В день возвращения отряда Ичина мы стояли в карауле именно с этим моим безымянным приятелем — одного меня не ставили. И вдруг в воздухе послышался шум крыльев.
Я вскинул голову — никого. Приятель мой рассмеялся. Пояснил, что барсы летят сейчас мимо ущелья, и оно издалека доносит до нас шум.
Небо вскоре и вправду потемнело от огромных крыльев. И крылатые волки стали снижаться один за другим, неся на себе всадников. Их оказалось немного, я насчитал всего две дюжины.
Приятель уже успел рассказать мне, что большая часть отряда погибла в сражении с воинами терия Вердена, у которого были в оттоне и волчьи, и драконьи всадники.
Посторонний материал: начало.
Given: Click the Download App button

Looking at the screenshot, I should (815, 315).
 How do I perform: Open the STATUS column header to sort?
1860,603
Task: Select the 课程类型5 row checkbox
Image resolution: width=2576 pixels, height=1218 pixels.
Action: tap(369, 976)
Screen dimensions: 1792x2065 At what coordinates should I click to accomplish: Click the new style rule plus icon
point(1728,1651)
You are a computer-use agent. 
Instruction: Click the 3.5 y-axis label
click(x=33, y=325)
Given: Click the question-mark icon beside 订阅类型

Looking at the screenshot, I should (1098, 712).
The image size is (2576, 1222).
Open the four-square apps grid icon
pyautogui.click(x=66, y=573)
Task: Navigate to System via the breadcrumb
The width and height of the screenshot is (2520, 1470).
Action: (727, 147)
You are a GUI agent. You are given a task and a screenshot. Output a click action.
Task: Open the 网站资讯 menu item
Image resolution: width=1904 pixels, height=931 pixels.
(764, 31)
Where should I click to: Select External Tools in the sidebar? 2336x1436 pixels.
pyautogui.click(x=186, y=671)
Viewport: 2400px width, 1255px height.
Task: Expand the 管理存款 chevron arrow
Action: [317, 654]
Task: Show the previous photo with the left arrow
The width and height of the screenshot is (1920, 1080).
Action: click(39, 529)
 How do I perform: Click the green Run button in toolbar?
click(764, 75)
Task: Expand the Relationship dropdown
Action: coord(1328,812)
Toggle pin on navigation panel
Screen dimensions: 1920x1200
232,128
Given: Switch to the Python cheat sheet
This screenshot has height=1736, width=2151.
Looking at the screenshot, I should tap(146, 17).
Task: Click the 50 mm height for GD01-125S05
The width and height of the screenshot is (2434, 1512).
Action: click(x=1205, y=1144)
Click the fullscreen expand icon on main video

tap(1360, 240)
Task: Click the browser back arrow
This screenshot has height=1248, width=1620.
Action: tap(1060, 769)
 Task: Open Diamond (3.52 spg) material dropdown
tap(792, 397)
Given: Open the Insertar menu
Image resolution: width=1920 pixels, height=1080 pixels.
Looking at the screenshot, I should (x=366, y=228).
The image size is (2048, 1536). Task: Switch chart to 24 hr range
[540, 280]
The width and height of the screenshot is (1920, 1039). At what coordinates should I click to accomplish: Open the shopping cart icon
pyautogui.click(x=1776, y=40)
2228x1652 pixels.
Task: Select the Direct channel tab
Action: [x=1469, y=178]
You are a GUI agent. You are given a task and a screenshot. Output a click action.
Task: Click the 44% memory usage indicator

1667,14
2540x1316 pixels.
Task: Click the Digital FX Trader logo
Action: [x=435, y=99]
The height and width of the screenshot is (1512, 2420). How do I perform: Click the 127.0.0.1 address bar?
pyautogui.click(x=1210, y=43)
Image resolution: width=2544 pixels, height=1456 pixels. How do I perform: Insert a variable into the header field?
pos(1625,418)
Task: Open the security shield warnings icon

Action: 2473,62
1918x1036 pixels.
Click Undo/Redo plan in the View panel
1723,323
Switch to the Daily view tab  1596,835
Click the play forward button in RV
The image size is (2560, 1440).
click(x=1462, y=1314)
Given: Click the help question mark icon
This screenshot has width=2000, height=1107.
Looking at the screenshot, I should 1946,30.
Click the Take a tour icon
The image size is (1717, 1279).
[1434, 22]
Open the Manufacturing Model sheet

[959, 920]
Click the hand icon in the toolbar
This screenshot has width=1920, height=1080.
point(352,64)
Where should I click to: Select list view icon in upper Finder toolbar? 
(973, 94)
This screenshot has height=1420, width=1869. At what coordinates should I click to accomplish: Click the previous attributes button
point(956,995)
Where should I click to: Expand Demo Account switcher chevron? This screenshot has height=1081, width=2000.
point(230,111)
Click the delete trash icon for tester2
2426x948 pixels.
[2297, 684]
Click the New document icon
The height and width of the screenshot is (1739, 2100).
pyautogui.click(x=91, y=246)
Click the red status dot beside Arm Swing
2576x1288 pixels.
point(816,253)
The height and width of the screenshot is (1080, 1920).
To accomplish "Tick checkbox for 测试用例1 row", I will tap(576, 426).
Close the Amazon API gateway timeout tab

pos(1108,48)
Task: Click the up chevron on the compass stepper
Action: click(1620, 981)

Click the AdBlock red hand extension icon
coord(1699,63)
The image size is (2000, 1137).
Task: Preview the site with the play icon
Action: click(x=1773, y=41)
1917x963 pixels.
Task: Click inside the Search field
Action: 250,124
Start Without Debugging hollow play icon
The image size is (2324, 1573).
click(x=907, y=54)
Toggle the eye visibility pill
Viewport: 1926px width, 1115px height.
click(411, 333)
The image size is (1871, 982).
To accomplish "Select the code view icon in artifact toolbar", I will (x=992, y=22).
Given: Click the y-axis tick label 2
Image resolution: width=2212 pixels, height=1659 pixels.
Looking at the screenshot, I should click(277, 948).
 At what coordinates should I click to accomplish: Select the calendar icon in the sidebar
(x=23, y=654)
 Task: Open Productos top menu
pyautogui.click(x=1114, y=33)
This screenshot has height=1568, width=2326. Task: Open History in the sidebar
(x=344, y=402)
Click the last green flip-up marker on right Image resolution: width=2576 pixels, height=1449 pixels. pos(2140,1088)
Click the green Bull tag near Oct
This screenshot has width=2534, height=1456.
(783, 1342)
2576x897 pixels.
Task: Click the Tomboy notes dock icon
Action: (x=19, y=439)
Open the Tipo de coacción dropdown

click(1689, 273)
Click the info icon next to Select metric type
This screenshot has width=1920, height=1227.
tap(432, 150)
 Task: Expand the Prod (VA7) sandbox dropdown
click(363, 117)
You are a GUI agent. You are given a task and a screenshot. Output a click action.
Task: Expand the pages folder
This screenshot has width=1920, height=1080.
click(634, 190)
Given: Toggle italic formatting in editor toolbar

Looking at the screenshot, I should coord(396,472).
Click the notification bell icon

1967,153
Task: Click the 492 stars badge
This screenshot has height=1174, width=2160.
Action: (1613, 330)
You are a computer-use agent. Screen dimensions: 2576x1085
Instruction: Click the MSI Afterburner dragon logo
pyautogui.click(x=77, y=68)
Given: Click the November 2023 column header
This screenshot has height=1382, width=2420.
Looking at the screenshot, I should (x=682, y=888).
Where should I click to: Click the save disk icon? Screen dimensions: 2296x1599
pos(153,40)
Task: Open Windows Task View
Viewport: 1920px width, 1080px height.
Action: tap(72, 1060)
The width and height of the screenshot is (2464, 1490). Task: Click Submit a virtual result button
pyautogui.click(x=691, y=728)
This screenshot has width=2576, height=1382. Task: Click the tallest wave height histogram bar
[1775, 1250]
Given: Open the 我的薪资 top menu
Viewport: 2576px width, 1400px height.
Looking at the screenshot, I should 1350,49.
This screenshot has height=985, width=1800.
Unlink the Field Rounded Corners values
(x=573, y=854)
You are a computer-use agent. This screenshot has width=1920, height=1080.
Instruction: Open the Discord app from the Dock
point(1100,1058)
Но я не ожидал, что наших осталось так мало.
Их командир, Ичин, выделялся, пожалуй, только обилием оберегов на груди и двумя мечами: один висел на бедре, второй, длинный, за спиной. Но по поведению я сразу понял, что вожак этих воинов — он.
Ичин тоже углядел меня, даже раньше моих названых братьев. И никто не смел перебить его, пока он меня расспрашивал.
Я коротко пояснил про бой и спасение, про потерю памяти и про барса, что привёл меня в военный лагерь.
Он молча выслушал. Потом так же скупо расспросил моих названых братьев.
— Хорошо, — сказал он, когда Ойгон и Темир поведали ему свою часть истории про то, как их мать нашла меня полумёртвым на поле боя. — Если духи тебя приняли — кто я, чтобы не верить? Завтра умрёшь.
Глава 12
Обряд
Не скажу, чтобы я испугался, но скребануло слегка. Мой безымянный приятель-барс не стерпел — выложил, что меня здесь ожидает.
Вроде бы процедура была обкатанная, однако, и грабли на этом пути просматривались. И, как минимум, навесные, для трактора.
Всадники должны были разыграть мою смерть: «похоронить» малолетку из рода барса, а потом объявить меня заново народившимся воином. Так здесь поступали со всеми новичками.
Но со мной-то что будет? Кто воскреснет, если меня пусть даже ритуально убьют? Камай? Кай? Тут же всё время творится какая-то магия.
Приятель-барс тоже переживал за меня, беспокоился, а не опасны ли «похороны» для беспамятного? Вдруг я после них и вовсе ума лишусь?
В последние дни этот забавный парень приклеился ко мне как банный лист к причинному месту. Возраст мой его не смущал. Он правильно оценил опыт и умение владеть мечом.
Приятель с удовольствием рассказывал мне, что знал о жизни в военном лагере. Но «ритуальные похороны» и путешествия души — здесь её называли «двойник» — были вопросами не его ранга.
— А что, бывало уже такое, чтобы воин погиб, но душа его вдруг вселилась в кого-то другого? — спросил я вчера.
Приятель не ответил: замотал головой и вообще здорово струсил.